**Data to process**.
• • • •

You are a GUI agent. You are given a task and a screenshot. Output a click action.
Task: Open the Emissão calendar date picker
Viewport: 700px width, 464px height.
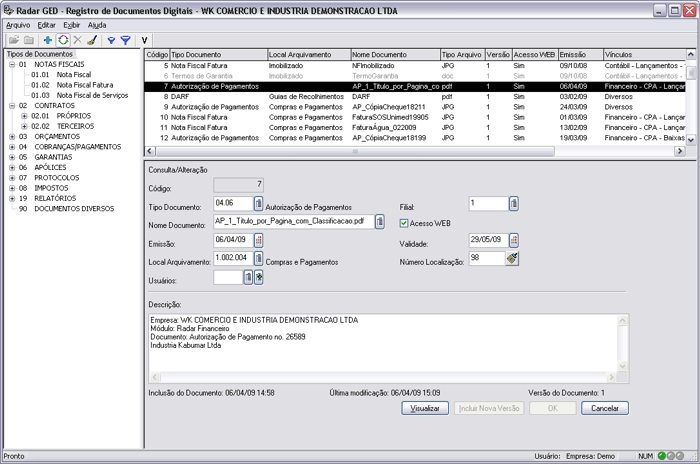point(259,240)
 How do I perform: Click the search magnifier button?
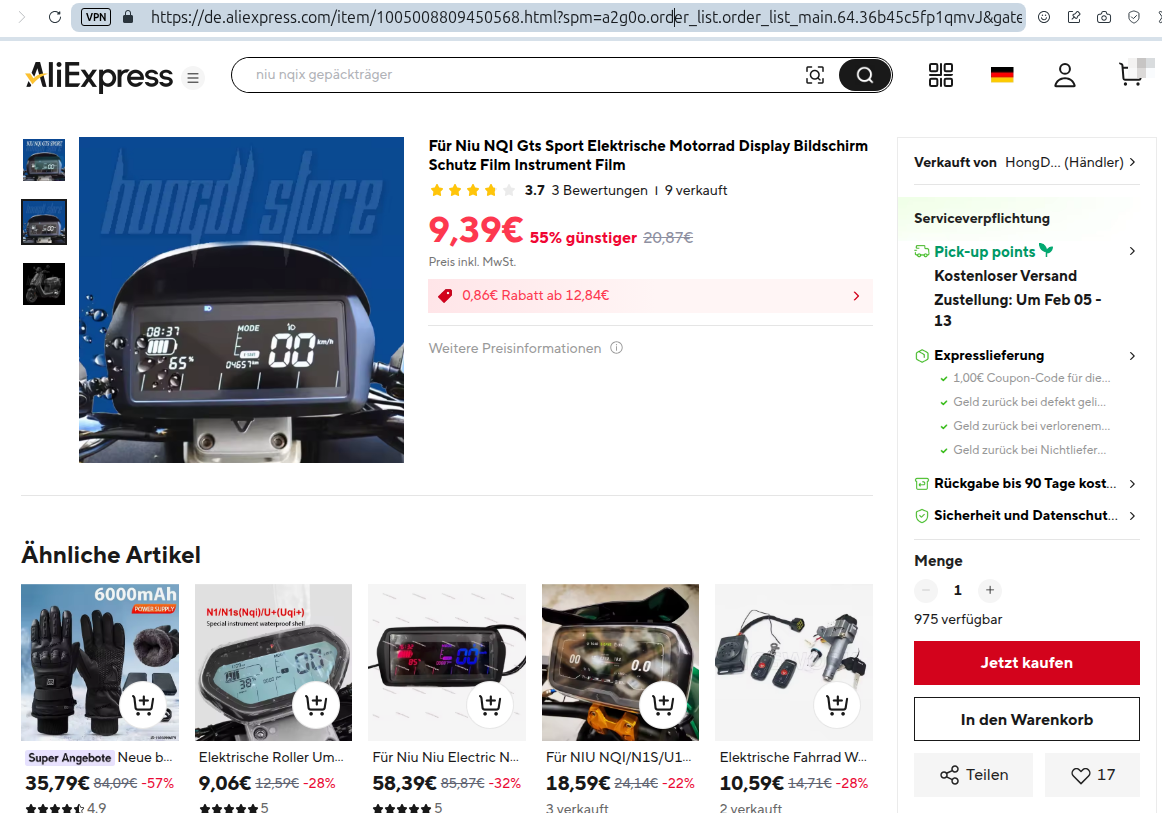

• • • •

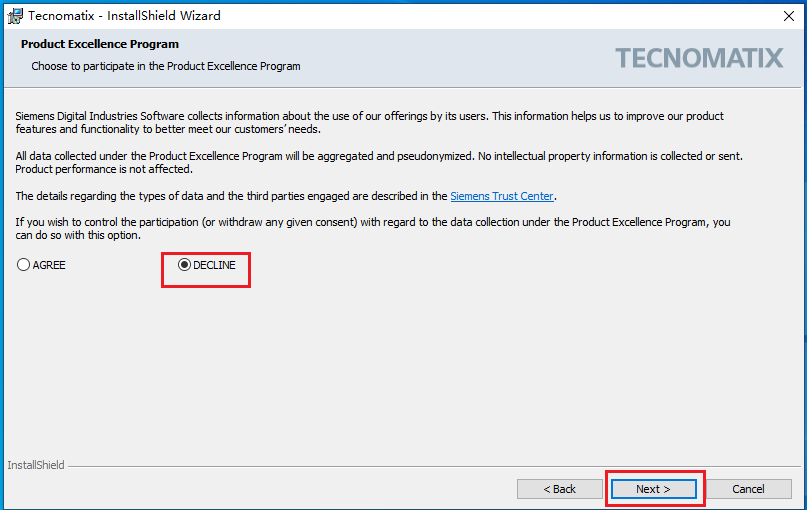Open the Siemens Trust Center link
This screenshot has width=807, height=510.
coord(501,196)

• • • •

Look above for the line with "You are a GUI" and the line with "How do I perform: Click", then restate exactly those two lines and all lines between them, with no pictures.

**Solution for this exercise**.
You are a GUI agent. You are given a task and a screenshot. Output a click action.
Task: Open the Emissão calendar date picker
Viewport: 700px width, 464px height.
point(259,240)
 How do I perform: Click the search magnifier button?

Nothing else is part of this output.